Intelligent Design is an explanation of the origin of life that differs from Darwin’s view. The reference book Of Pandas and People is available in the library along with other resources for students who might be interested in gaining an understanding of what Intelligent Design actually involves.

With respect to any theory, students are encouraged to keep an open mind. The school leaves the discussion of the Origins of Life to individual students and their families. As a Standards-driven district, class instruction focuses upon preparing students to achieve proficiency on Standards-based assessments.
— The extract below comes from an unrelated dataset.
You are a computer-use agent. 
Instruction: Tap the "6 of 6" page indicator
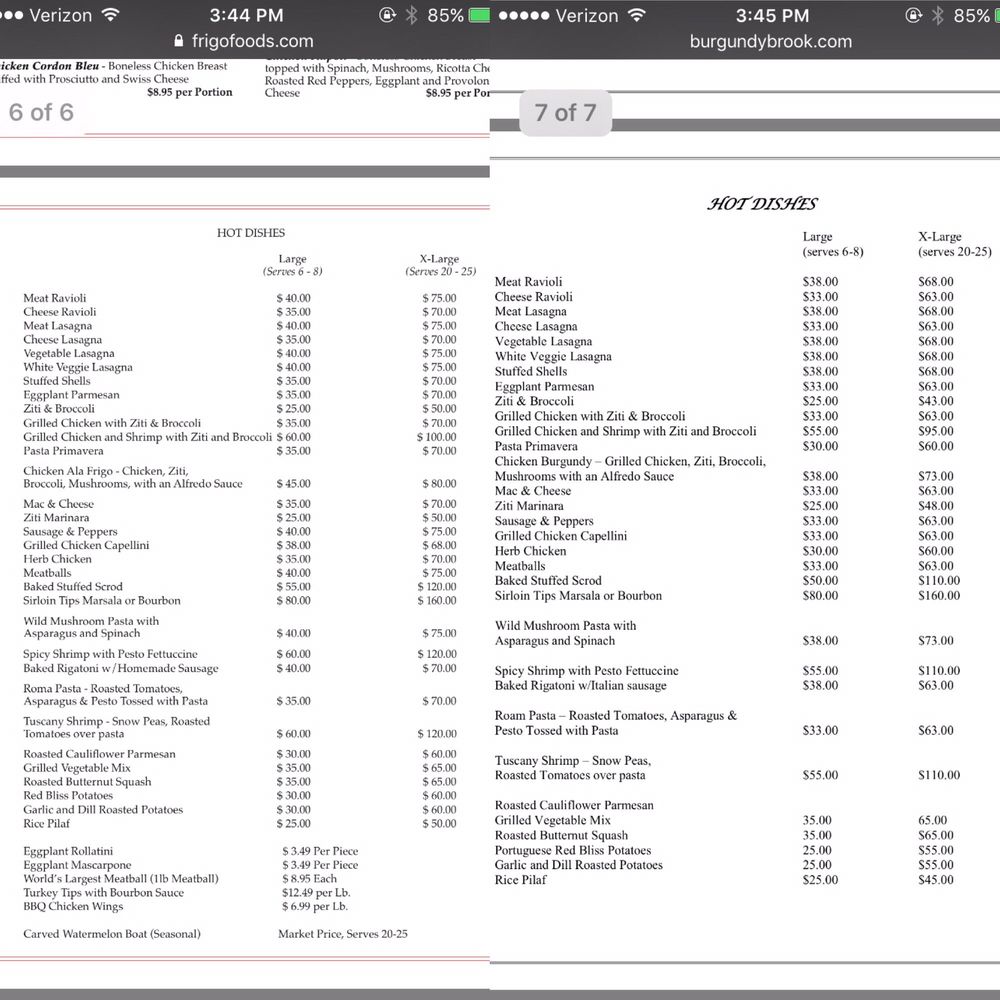coord(41,112)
Thus began the most recent battle in what historian and philosopher Michael Ruse has called “the evolution wars”. This particular battle climaxed in a civil case brought in the United States District Court for the Middle District of Pennsylvania, Judge John E. Jones, III, presiding, begun in September of 2005 and ending with Judge Jones’ decision in the case, issued on December 20, 2005. Entitled “Kitzmiller, et al. v. Dover School District, et al.”, the trial is often referred to as the “Dover Monkey Trial”, in reference to the 1925 trial of John T. Scopes in Dayton, Tennesee, as chronicled by H. L. Mencken in the Baltimore Sun and dramatized in the award-winning play, movie, and television drama, Inherit the Wind.

The title of Jerome Lawrence and Robert Lee’s play about the Scopes “monkey trial” comes from the King James version of the Bible:

He that troubleth his own house shall inherit the wind
and the fool shall be servant to the wise of heart.
- Proverbs 11:29


In many ways, that quotation would be even more fitting to the outcome of the Kitzmiller v. Dover trail. As chronicled in two new books and a new NOVA video, the Dover trial not only set a new standard for the teaching of evolution and intelligent design in the public schools, it also set neighbor against neighbor in a little town in Pennsylvania where the most common source of conflict was local sports rivalries. As one of the participants in the trial, Casey Brown (a witness for the plaintiffs) commented,
“I was afraid Dover would never be the same [after the trial], and I was right”.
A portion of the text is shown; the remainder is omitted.